Mom lost her very first baby, our brother Eddie (William Edwin Evans). He was alive for three days. I now know why she tried to commit suicide so many times. I understand her a lot better now that it’s too late for me to tell her that. I’m very surprised that most of us just don’t do ourselves in. That’s how bad the pain is.
But there’s a way through that pain. You want to know the secret? You open your eyes in the morning. You get up and breathe in and out. You shower. You dress. You go to work. You MUST work, because work is actually healing. It makes you think about something else for awhile. You can fall apart again after work, but first you need to focus on someone else’s problems for 8 hours or however long you can stand it. Just remember — nothing they can do to you at work will ever top what you’ve been through. You can just turn it off at the end of the day.
Gradually – very gradually – you begin to live again. Ironically, I chose to really live again after I got the cancer diagnosis. Up until then, I had a feeling something was coming, but I was really doing alright. I was living, but I was still hung up on a lot of old stuff. But when I got the diagnosis, I had this weird feeling, like a switch flipped in me. I’m going to beat this, I thought. I’m going to live, damn it.

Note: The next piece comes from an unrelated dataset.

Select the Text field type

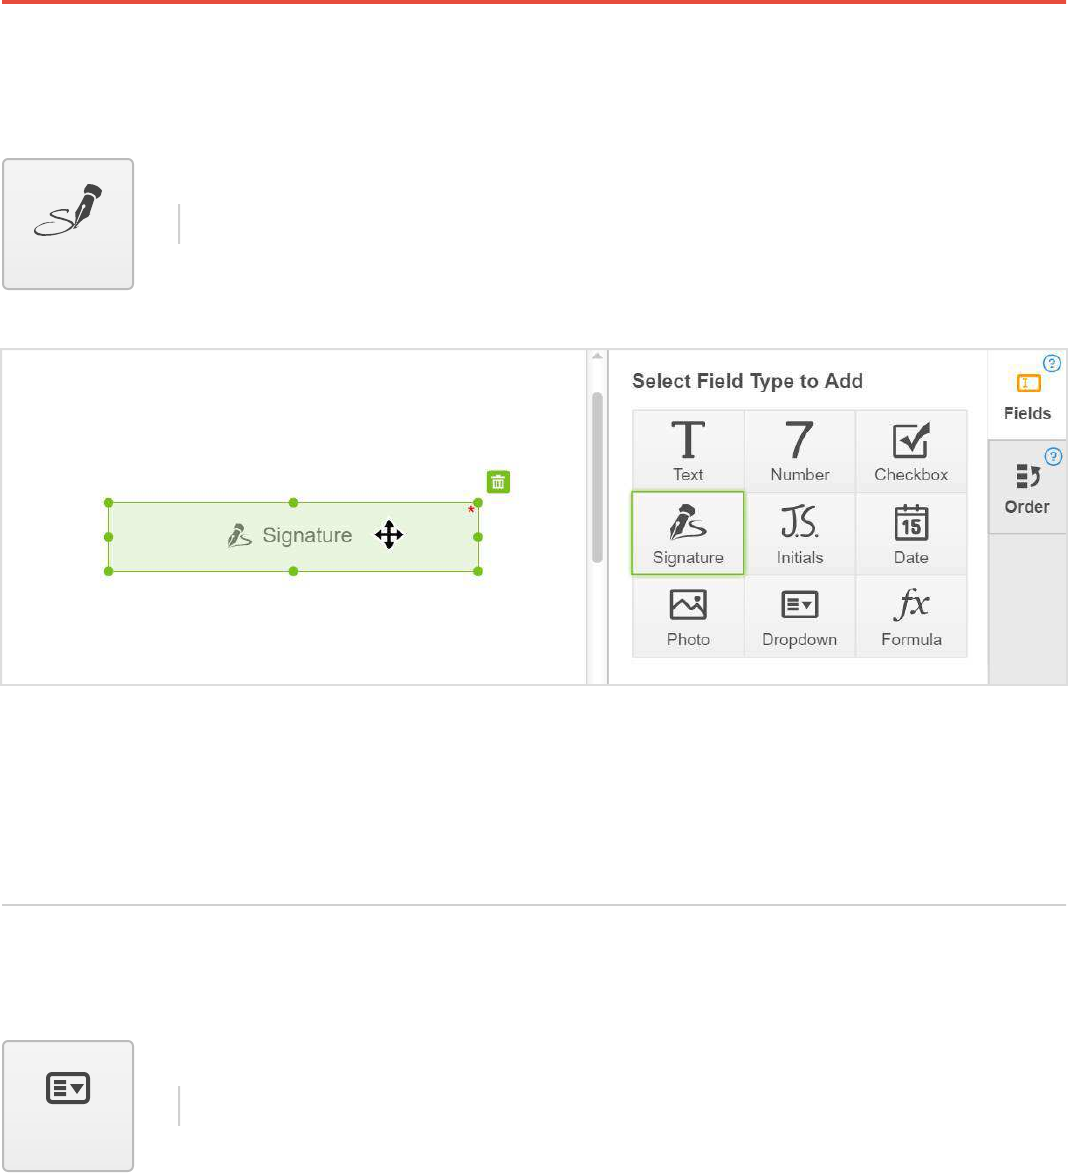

For me, I don’t think there is going to be another relationship, though. Maybe we get one good relationship in our lives, and I had it. I had it until the death of our daughter finally broke what was already fraying at the edges. No, I’m going to move south, somewhere near enough to my son that we can hang out and have a meal together here and there. He’s my joy, and he is still here with me. I will make local friends. I’ll go see places I haven’t seen. I’ll go on some adventures. I’ll be cancer-free and I’ll live. In spite of everything.